Armand devina que le mot était sorti faute de mieux, mais qu'elle avait très certainement autre chose en tête – un mot qui, même dans sa tête, était intrinsèquement douloureux. Il devait encore être trop tôt pour pouvoir sortir tout ce qu'elle avait sur le cœur. Il imaginait mal la manière dont il réagirait à sa place. Perdre un enfant, que pouvait-il bien y avoir de pire ? Comment se définir après une telle tragédie ? Cette femme, assise dans son salon, était une mère à qui on avait arraché son enfant.

« Vous savez, dit-elle, le regard dans le vague, quand un enfant perd ses parents, il devient orphelin. Mais quand un parent perd son enfant, que devient-il ? Il n'y a pas de mot pour décrire l'atrocité de la chose. »

Elle baissa la tête et essuya les larmes au fur et à mesure qu'elles apparaissaient au coin de ses yeux, mais la tâche devint de plus en plus difficile et nombre d'entre elles vinrent s'écraser sur les cuisses de la mère endeuillée. Armand se leva et attrapa une boîte de mouchoir qu'il lui tendit.

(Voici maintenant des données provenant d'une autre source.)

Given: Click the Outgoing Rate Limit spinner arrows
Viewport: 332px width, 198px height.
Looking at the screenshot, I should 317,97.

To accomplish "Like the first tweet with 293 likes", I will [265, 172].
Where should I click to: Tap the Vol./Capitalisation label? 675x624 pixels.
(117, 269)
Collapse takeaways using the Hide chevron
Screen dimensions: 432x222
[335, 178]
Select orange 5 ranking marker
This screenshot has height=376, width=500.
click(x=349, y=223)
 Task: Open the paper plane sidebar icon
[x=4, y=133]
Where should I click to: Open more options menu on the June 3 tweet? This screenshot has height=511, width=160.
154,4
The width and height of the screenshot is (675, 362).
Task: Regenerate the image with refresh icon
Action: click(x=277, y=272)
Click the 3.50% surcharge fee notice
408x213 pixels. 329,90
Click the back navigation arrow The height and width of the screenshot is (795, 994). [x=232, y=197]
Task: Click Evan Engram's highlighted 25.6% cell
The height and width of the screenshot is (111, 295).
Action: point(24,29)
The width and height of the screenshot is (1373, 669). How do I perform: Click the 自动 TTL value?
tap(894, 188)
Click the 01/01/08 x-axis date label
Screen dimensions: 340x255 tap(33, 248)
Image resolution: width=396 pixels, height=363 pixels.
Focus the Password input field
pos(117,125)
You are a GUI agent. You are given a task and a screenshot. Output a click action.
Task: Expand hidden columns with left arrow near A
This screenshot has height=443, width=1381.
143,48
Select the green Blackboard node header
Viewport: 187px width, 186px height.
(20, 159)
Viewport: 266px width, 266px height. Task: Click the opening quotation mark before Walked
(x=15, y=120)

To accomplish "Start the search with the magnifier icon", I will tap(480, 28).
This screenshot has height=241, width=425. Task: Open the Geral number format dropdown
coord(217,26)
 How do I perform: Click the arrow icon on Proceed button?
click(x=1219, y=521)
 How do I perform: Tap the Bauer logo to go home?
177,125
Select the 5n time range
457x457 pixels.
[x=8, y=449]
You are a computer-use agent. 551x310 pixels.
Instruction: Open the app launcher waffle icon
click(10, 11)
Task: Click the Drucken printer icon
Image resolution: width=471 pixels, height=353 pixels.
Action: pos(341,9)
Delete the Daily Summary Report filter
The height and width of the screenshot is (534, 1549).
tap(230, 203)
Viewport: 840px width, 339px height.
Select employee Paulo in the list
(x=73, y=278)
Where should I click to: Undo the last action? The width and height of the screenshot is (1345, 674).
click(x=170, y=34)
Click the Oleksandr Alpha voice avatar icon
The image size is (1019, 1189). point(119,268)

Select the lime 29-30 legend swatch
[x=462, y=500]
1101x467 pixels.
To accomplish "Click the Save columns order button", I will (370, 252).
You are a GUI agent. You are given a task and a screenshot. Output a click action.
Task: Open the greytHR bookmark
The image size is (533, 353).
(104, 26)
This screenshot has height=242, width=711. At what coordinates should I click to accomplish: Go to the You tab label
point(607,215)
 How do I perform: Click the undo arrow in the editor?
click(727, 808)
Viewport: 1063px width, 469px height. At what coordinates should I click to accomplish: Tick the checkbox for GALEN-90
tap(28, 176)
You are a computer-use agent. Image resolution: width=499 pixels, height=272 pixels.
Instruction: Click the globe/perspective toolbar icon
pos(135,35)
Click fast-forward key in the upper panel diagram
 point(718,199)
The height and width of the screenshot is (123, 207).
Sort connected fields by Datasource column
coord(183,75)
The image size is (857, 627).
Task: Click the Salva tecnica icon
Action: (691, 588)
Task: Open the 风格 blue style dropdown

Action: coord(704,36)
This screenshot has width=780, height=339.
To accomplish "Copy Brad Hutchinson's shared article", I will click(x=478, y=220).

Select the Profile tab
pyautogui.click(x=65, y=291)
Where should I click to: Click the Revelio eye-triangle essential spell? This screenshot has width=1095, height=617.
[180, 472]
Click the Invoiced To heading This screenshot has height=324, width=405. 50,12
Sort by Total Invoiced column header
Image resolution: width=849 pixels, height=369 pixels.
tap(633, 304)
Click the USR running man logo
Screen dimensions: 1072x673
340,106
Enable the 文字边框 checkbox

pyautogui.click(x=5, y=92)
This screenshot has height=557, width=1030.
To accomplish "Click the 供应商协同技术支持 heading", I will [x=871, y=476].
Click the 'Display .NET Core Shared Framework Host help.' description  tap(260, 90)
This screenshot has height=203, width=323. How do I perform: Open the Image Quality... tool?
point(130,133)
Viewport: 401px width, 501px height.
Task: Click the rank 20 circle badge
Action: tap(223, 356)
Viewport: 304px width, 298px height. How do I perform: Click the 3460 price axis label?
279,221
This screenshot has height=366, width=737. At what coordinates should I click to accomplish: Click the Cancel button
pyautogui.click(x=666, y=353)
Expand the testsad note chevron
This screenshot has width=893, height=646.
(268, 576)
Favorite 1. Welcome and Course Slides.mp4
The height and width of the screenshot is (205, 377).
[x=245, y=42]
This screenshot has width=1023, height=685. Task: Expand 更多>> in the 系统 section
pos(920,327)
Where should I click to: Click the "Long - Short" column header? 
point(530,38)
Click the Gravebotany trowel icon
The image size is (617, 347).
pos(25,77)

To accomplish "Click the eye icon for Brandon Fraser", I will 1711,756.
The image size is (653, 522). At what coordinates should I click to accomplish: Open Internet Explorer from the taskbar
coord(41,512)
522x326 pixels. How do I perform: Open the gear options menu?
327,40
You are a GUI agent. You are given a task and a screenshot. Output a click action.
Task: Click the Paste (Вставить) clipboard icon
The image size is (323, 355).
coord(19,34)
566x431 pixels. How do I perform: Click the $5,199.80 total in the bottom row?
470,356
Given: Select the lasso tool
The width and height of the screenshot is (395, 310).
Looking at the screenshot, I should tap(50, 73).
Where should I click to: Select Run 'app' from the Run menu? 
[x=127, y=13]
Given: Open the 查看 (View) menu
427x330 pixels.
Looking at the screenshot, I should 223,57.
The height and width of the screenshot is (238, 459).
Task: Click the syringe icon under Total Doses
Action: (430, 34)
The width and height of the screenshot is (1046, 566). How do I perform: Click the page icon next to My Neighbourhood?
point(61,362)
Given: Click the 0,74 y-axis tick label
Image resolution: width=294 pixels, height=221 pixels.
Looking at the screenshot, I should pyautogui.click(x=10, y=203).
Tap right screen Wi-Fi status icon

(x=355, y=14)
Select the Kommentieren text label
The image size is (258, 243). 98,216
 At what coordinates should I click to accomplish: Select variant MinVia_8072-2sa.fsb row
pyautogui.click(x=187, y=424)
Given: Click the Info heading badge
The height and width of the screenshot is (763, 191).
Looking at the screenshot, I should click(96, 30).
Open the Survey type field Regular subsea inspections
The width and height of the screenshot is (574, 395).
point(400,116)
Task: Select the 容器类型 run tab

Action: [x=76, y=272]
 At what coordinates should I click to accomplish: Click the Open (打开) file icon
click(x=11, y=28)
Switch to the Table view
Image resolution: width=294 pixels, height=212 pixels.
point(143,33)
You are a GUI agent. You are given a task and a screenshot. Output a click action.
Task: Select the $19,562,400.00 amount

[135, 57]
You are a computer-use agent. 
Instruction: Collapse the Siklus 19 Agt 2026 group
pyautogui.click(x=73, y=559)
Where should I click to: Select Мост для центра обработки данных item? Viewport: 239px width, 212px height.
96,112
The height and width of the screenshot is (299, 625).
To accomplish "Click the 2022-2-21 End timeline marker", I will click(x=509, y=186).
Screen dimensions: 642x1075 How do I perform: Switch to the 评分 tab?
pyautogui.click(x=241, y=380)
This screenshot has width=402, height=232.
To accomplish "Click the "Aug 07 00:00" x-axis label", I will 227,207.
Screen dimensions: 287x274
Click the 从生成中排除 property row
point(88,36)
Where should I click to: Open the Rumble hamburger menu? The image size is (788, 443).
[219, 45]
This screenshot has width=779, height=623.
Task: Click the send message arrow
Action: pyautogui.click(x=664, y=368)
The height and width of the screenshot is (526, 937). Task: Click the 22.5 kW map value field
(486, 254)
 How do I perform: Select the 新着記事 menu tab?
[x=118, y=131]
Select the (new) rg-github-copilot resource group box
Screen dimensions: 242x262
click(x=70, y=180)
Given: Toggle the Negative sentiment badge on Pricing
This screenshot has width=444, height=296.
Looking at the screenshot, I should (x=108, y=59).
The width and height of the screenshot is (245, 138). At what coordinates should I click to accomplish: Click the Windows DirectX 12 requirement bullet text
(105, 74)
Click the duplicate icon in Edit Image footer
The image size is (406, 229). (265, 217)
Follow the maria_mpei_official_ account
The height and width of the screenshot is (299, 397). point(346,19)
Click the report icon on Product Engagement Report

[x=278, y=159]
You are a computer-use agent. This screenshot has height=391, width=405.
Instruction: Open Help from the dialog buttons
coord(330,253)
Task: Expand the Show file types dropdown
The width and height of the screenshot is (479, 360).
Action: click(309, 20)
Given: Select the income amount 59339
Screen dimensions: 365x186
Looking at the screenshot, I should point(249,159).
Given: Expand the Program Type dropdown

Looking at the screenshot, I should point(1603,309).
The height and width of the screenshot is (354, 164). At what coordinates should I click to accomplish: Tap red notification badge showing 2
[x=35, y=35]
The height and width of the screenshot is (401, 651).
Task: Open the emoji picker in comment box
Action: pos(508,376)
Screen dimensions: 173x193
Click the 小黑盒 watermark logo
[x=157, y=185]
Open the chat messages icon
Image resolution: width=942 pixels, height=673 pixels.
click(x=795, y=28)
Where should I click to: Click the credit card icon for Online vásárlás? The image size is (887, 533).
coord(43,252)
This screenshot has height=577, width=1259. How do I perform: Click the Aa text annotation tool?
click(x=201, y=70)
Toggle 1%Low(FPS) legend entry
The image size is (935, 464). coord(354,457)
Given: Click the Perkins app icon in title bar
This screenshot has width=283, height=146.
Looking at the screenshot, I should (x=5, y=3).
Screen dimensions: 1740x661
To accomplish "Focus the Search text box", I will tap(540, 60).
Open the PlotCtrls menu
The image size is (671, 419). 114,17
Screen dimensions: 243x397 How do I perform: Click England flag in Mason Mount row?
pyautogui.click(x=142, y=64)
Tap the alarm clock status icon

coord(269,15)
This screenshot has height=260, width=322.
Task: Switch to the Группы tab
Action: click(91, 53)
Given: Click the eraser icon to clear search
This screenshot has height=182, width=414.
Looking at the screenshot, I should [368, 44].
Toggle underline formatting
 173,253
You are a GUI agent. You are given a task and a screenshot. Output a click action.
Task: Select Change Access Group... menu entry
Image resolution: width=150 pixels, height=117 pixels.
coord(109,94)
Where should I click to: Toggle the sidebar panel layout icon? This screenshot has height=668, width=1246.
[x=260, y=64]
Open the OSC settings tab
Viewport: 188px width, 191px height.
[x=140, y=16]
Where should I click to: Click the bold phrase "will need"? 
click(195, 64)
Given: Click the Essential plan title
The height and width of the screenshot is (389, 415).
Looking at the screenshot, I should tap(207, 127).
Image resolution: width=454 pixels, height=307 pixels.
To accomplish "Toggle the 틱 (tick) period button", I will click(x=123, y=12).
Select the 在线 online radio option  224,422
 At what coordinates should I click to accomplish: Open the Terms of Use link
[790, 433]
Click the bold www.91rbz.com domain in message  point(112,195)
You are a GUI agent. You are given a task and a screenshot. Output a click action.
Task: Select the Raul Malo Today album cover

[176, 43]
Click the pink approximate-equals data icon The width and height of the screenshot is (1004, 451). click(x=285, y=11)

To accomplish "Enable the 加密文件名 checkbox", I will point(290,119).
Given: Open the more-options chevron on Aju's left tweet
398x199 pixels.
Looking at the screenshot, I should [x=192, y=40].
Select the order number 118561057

« Je promets de faire tout mon possible pour vous apporter des réponses, Madame.

— Je vous en prie, appelez-moi Maeva, dit-elle en essuyant ses larmes, avant d'ajouter : Je voulais également connaître vos prestations et savoir s'il fallait régler par avance.

— Oh non, non, non, il n'en est pas question. Vous êtes en deuil et je peux difficilement imaginer la peine que vous devez surmonter. J'ai moi-même un fils à peine plus âgé que Timothée – Ulrich, il s'appelle – et si je devais le perdre... Bref, je ne veux pas utiliser votre chagrin. Je serais heureux de pouvoir vous aider à trouver des réponses à vos questions. »

Il tendit les bras pour réceptionner l'ordinateur qu'il posa sur la table basse puis se saisit des mains de Maeva. Cette poignée, c'était tout ce qu'il pouvait faire pour l'instant. Mais il comptait bien dénicher quelque chose dans l'ordinateur de Timothée. Quelque chose, peu importe quoi. Il en faisait une priorité.

« Laissez-moi votre numéro, dit-il finalement, et je vous contacte dès que j'ai quelque chose. Je vous tiendrai informée rapidement de l'avancée des recherches.

— Merci. Merci beaucoup. »

Elle se leva et, retenant ses larmes, enlaça Armand qu'elle connaissait à peine, mais dont la générosité lui allait droit au cœur. Elle retrouvait un peu d'espoir, chose inespérée depuis que la tragédie avait frappé. Ce que cet homme faisait pour elle allait bien au-delà d'un simple service. Il s'agissait davantage d'un sauvetage en bonne et due forme.